Week 9 of your Pregnancy

Discovering your baby’s progress since week 8

Published
14. March 2024
Last Modified
15. March 2024

Week 9 marks a pivotal moment in your pregnancy journey, showcasing significant developments in your baby’s growth. London Pregnancy Clinic invites you to witness these fascinating changes through our private early pregnancy scans. This period highlights the transformation from an embryo to a fetus, emphasising the importance of early prenatal care and the joy of witnessing your baby’s progress.

As you step into Week 9 of your pregnancy, you’re entering a period brimming with growth and transformation for both you and your baby. You’re navigating through an exciting time. The second trimester is near, promising lower miscarriage risks. At London Pregnancy Clinic, witness this through our private scans, as we explore the embryo-to-fetus transition and the joy of early prenatal care. Your Non-invasive prenatal test decision is looking and we are here to help you make that decision.

Key Concepts: fetal development

Genital Tubercle: By 8-9 weeks, the genital tubercle forms in fetuses, evolving into either a penis or clitoris as the pregnancy advances. Initially, fetal gender seems alike due to the genital tubercle. Clear gender signs emerge by weeks 13-14 as external genitalia develop. Fetal gender might be seen on scans as early as 11-12 weeks. However, accuracy depends on the operator’s skill, device quality, and the baby’s position. Waiting longer often yields more accurate gender determination.

Brain Foundations: From week nine, the choroid plexus starts to produce cerebrospinal fluid (CSF), expanding the brain’s ventricular system. This tissue, rich in blood vessels, protrudes into the ventricles, primarily producing CSF. It consists of specialised cells that control CSF composition, vital for brain health. Also, by week nine, the lateral ventricles’ separation prompts the brain hemispheres’ growth, crucial for cognitive functions. These ventricles, forming at week seven, are key for later cognitive skills and neural activities. The choroid plexus significantly influences brain development, secreting CSF that acts as a protective barrier.
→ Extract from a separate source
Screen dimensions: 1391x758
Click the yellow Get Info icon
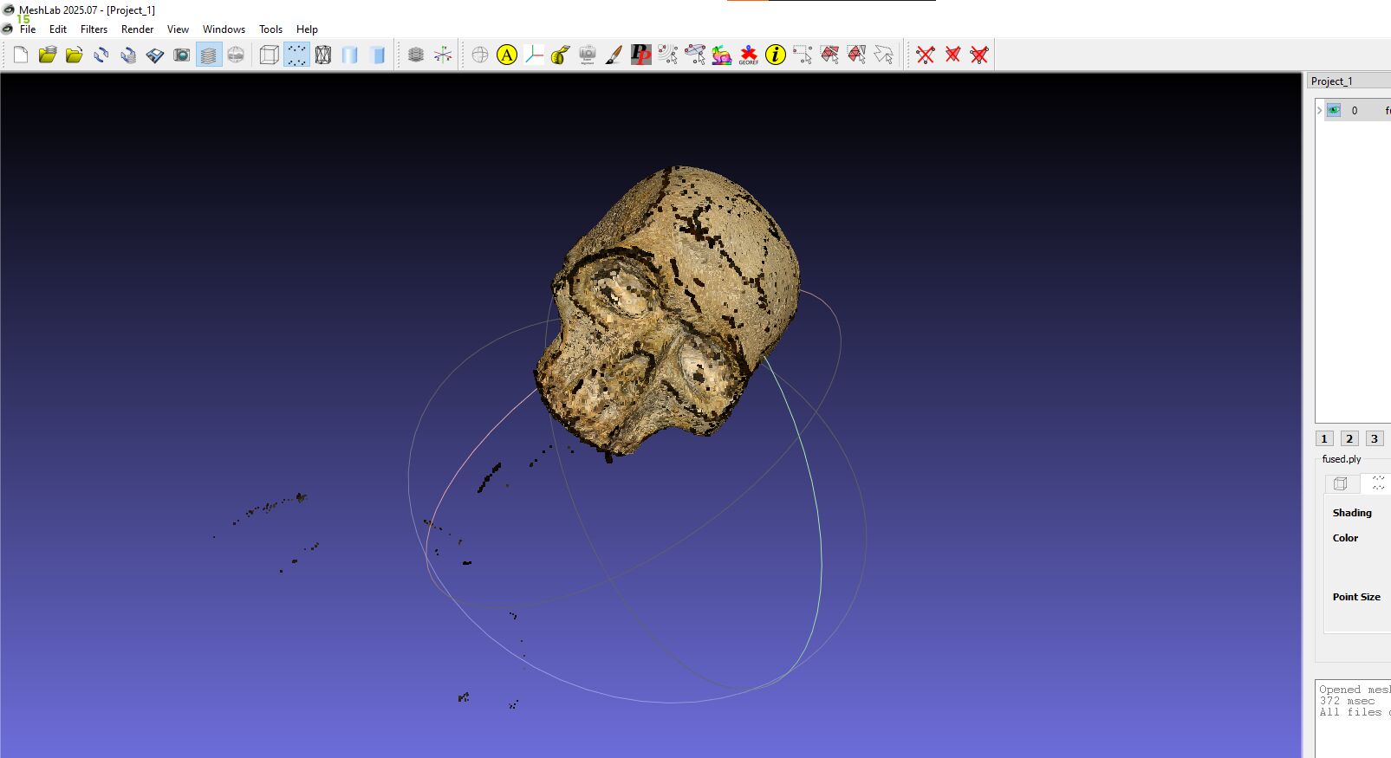pos(776,55)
From Embryo to Fetus: This week signifies your baby’s transition. It’s a key phase for development, organ function, and future growth. The face takes shape; eyes and ears find their places. Limbs grow fingers and toes, showcasing more early movements like we saw in week 8. A strong heartbeat, detectable by ultrasound, offers a comforting sign of your baby’s vitality.
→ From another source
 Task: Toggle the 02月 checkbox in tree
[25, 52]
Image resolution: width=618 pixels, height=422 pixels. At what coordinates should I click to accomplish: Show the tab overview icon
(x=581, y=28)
Pregnancy Checklist at 9 Weeks

  • Book and attend your private early pregnancy scan: Capturing clear images during the 6-9 week Viability Scan is crucial for assessing your baby’s development and health. These dating Scans are pivotal, offering crystal-clear imagery that plays a crucial role in monitoring your baby’s development and ensuring their health. Beyond the clinical benefits, these scans foster a profound emotional bond, providing expectant parents with a reassuring glimpse into their baby’s growth and vitality. 
  • Prioritise Health and Well-being: Your health directly impacts your baby’s growth. Eat well, stay active with gentle exercise, and heed your healthcare provider’s advice.
  • Communication with healthcare professionals: Regular communication with medical professionals is crucial. They offer invaluable support and guidance through physical and hormonal changes. Trust them to make your pregnancy journey informed and smooth.
  • Book Your Antenatal Appointment: If you’ve not yet booked your first antenatal appointment, now’s the time. The NHS offers thorough antenatal care, starting with this vital step. Alternatively, London Pregnancy Clinic’s early private midwifery services offer customised care, tailored to your pregnancy. Use this appointment to voice queries and concerns, laying the groundwork for a healthy pregnancy.
  • Non-Invasive Prenatal Testing (NIPT): Consider NIPT, a screening that analyses the baby’s genetic information through a simple blood test from the mother. Mostly available from as early as 10 weeks, NIPT can detect certain genetic conditions and determine the baby’s sex. It’s a non-invasive way to gain early insights into your baby’s health and development. Discuss the option of NIPT with your healthcare provider to understand its benefits and whether it’s right for you. If you want to do the earliest possible NIPT we offer Panorama NIPT which can be done from week 9.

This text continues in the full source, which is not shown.